Cuántos ejemplos podríamos poner de algo que cotidianamente realizamos: sacar adelante
un país no es fácil, pero con la cooperación de todos hay que hacerlo. Levantar una
empresa no es fácil, supone mucha renuncia, mucho sudor, pero hay que hacerlo para no
perder los empleos. Vencer una enfermedad no es sencillo, pero ponemos todo lo que está
de nuestra parte para no ser derrotados. La práctica profesional de un deporte no es
sencilla, pero a base de tesón se logran los triunfos. ¿Por qué no lo hacemos para la familia,
para sacar adelante a los hijos? ¿Por qué los hijos no entrarían en la categoría de aquello
que, como el país, el trabajo, la salud, el deporte, merece la pena dedicar toda una vida a
dar lo mejor de sí?
A lo mejor, como en la mayoría de las cosas humanas, lo que está enfermo, en nosotros, es
la capacidad de amar. Posiblemente, nuestro espíritu se ha dejado contagiar de la
enfermedad del egoísmo, del odio, de la cerrazón y, como dice san Pablo, necesitamos
desterrar de nosotros la aspereza, la ira, la indignación, los insultos, la maledicencia y toda
clase de maldad.
Sin duda, que lo que nuestra sociedad necesita es una gran dosis de bondad de corazón
que nos permita realizar las palabras del apóstol: Imiten, pues, a Dios como hijos queridos.

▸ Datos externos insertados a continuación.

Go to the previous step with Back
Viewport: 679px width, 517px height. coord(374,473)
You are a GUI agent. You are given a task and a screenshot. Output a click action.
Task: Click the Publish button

Vivan amando como Cristo, que nos amó y se entregó por nosotros. Por eso, todos estos
domingos en que nuestras reflexiones sobre la familia nos preparan para el Segundo
Encuentro del Santo Padre Juan Pablo II con las Familias en Río de Janeiro, son también
momentos para muy serias revisiones de nuestro modo de actuar en nuestra familia y en
nuestra vida diaria.
Sin duda, queridos hermanos y hermanas, que el cultivo del amor auténtico entre los
esposos y el esfuerzo para obtener una verdadera vida familiar desde nuestros hogares son
la mejor medicina para conseguir la fortaleza de espíritu que permite colaborar con el Dios
de la vida, a fin de que nuestra sociedad dirija sus pasos, no con el recelo que nace del
egoísmo y que busca excluir a los demás, porque los ve como enemigos, sino con la
confianza que se hace responsabilidad para enfrentar la vida, dando un valor adecuado a
cada persona que encontramos en nuestro camino y, de modo particular, a quienes son o
pueden llegar a ser parte de nuestra familia.